Monday, January 25, 2021
Raj Paul Ghusar

San Francisco State University journalism student Raj Paul Ghusar turned his life during the pandemic into an award-winning video diary.
Photo courtesy of Raj Paul Ghusar

By Ashley Hayes-Stone

When SF State first went into lockdown in March 2020, Associate Professor Sachi Cunningham encouraged students in her JOUR 226 Digital Newsgathering class to turn their cameras on themselves. She wanted them to document their lives during the early months of the historic pandemic.

Raj Paul Ghusar, a print/online journalism major, did just that and this month he learned that his COVID-19 video project placed third in the Hearst Multimedia Narrative Storytelling competition. The student journalist says he was shocked when he found out the news.

“I haven’t really checked my student email so I saw [the email] four or five days later,” said Ghusar, whose award included a $1,500 prize. “And, I was like ‘Oh, I won something.’”

Ghusar says that he received a lot of encouragement from his journalism professors to enter his 7.5-minute COVID-19 Diary project in the prestigious Hearst Journalism Awards Program. The awards program, often called the Pulitzer Prizes of student journalism, announced the winners on Jan. 21.

“I have a couple of my professors to thank, like Sachi [Cunningham] and Josh Davis,” said Ghusar.

The project not only captured the uncertainties and challenges that every student was facing during the early months of the pandemic, but also offered a window into the journalism major’s personal life. As the COVID-19 ricocheted around the globe, Ghusar’s parents were in India and they ended up stuck there for a month while Ghusar and his sister waited for them in their Fairfield home. The video, told in a droll, whimsical style includes some comic relief. Ghusar and his sister engage in classic quarantine boredom activities such as hula hooping while drinking a glass of wine.

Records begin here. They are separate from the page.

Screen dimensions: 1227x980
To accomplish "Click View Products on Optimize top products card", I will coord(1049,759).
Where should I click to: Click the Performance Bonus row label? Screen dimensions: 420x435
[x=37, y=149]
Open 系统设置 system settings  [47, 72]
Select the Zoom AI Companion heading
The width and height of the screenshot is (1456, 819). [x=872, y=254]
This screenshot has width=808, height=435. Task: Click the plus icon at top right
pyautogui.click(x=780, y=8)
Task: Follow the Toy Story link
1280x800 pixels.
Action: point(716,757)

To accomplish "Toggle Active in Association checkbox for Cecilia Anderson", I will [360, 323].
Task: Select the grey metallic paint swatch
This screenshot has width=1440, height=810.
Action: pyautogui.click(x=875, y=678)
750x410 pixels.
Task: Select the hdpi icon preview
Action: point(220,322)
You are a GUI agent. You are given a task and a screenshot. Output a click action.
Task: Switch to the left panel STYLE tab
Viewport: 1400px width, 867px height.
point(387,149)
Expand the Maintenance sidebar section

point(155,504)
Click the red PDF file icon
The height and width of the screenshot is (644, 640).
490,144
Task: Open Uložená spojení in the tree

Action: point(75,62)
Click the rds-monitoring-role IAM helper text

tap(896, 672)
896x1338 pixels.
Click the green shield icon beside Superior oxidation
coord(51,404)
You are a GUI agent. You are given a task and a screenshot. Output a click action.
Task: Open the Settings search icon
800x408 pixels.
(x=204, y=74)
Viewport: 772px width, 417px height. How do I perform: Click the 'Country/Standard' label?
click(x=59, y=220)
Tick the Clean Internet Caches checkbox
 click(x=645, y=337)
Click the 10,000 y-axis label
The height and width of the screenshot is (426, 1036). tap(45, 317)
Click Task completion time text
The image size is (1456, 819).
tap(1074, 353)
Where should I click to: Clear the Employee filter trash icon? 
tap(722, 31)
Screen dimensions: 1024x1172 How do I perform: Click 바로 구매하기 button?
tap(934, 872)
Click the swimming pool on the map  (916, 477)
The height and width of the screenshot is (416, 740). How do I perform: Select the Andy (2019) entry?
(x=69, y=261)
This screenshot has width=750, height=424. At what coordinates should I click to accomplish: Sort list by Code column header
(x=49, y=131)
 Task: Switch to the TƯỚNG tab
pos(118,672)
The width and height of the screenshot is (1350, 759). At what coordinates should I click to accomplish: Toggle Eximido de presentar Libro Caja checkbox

“I would describe it as a glimpse on how I perceive the world,” Ghusar said. “I perceive [the world] as a Wes Anderson (movie), melancholic and colorful.”

Now, the 35-year-old hopes to make a sequel to his COVID-19 Diary and says he’s grateful for being recognized for his work

. “What it really means to me is that I’m glad that I did it because it’s a memory for me,” said Ghusar.

Founded in 1960, the Hearst Journalism Awards Program provides support, encouragement and assistance to journalism education at the college and university level. The program awards scholarships to students for outstanding performance in college-level journalism, with matching grants to the students’ schools.

The 61st annual program, offering up to $700,000 in awards, consists of five monthly writing competitions, two photojournalism competitions, one audio competition, two television competitions and four multimedia competitions – with championship finals in all divisions. Participation in the program is open to undergraduate journalism majors currently enrolled in journalism programs accredited by the Accrediting Council on Education in Journalism and Mass Communications.